* _Tasks to carry out_:
- A) Answer these questions from the borough text, one per line:
(i) Where does the man who claims to speak for "the outer boroughs" live?
(ii) In which two events did the "two New Yorks" meme come up?
(iii) What two things does the writer compare such projects to when neighbors rise up against them?
- B) Please return the part of the borough text from "The implication is" to "highways and boulevards.", copied word for word.

* _Selected passage_:

One of the most frustrating things for me to hear over the last few years has been "Why does Manhattan get all the good stuff? Why don't they do this in Brooklyn or Queens?" People who say this don't usually expect that they would do them in the Bronx or Staten Island, but they like to leave those boroughs in so they can be really anti-Manhattan.
A good example is this guy who claims to speak for "the outer boroughs" while living in an Upper East Side highrise. Another is the "two New Yorks" meme that came up in last winter's snowpocalypse as well as the congestion pricing fight.
The implication is that the location of these projects is entirely driven by elitism. Our Billionaire Mayor who lives on the Upper East Side only thinks of his fellow rich Manhattanites. They get all the exciting projects, and the working-class stiffs get to slouch along with their worn-out old highways and boulevards.
The most frustrating thing is that most of these people are completely full of shit. They claim to want projects like these to be located in Brooklyn or Queens, or maybe even the Bronx or Staten Island, but if someone tries to build one they rise up, like you're trying to put a methadone clinic or a toxic waste dump in their neighborhood. "Why are you dumping on Queens?" or of course, "This may have been a success in Manhattan, but it'll never work in Brooklyn."

* _Provided material_:
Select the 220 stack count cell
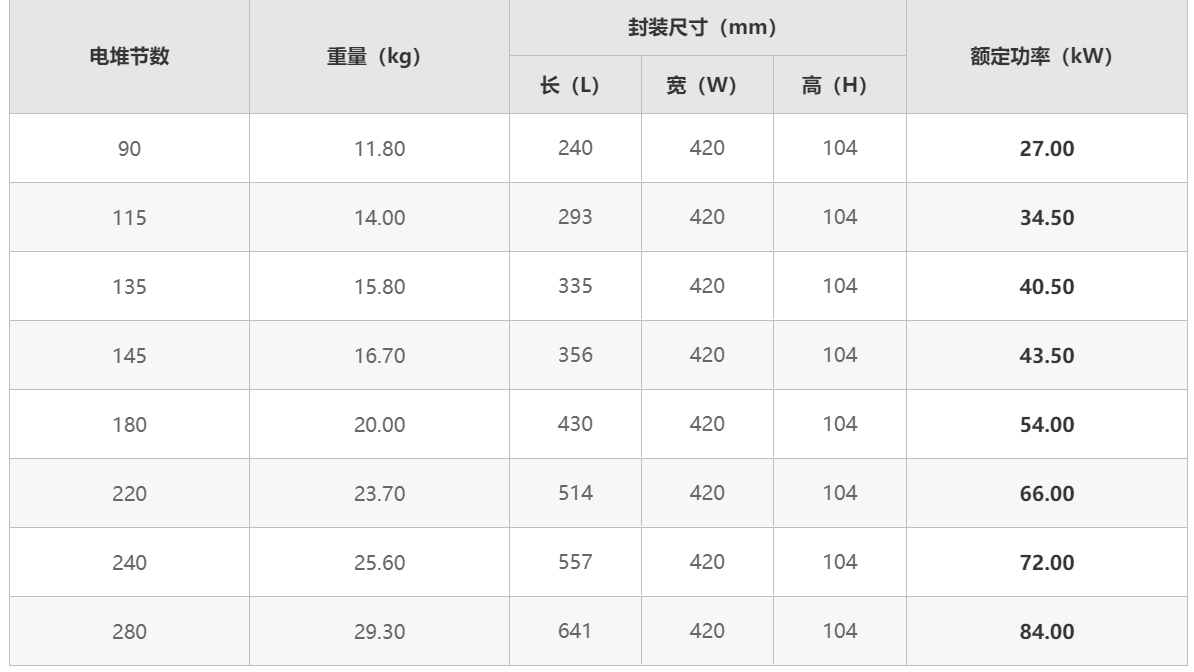The image size is (1194, 672). click(129, 494)
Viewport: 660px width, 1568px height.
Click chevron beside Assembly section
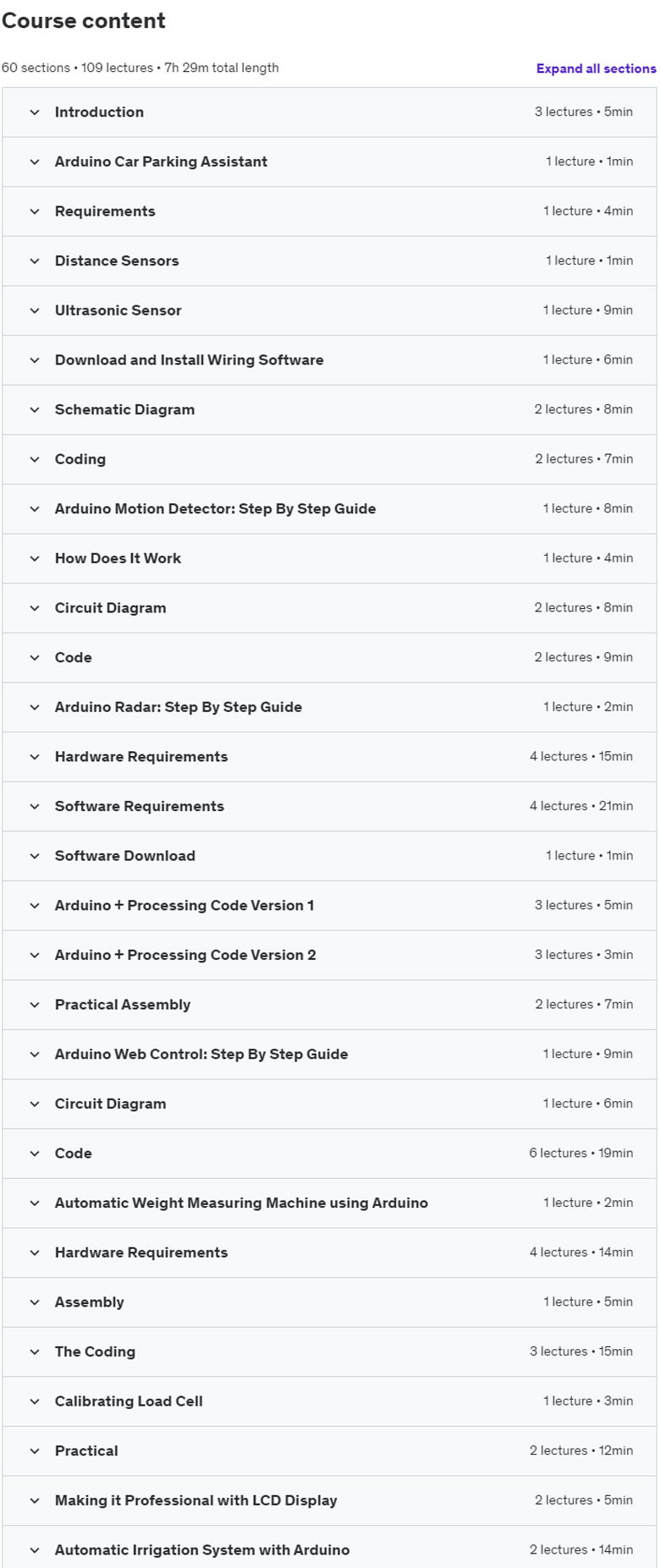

* _Responses by item number_:
- A)
(i) An Upper East Side highrise.
(ii) Last winter's snowpocalypse and the congestion pricing fight.
(iii) A methadone clinic and a toxic waste dump.

- B)
The implication is that the location of these projects is entirely driven by elitism. Our Billionaire Mayor who lives on the Upper East Side only thinks of his fellow rich Manhattanites. They get all the exciting projects, and the working-class stiffs get to slouch along with their worn-out old highways and boulevards.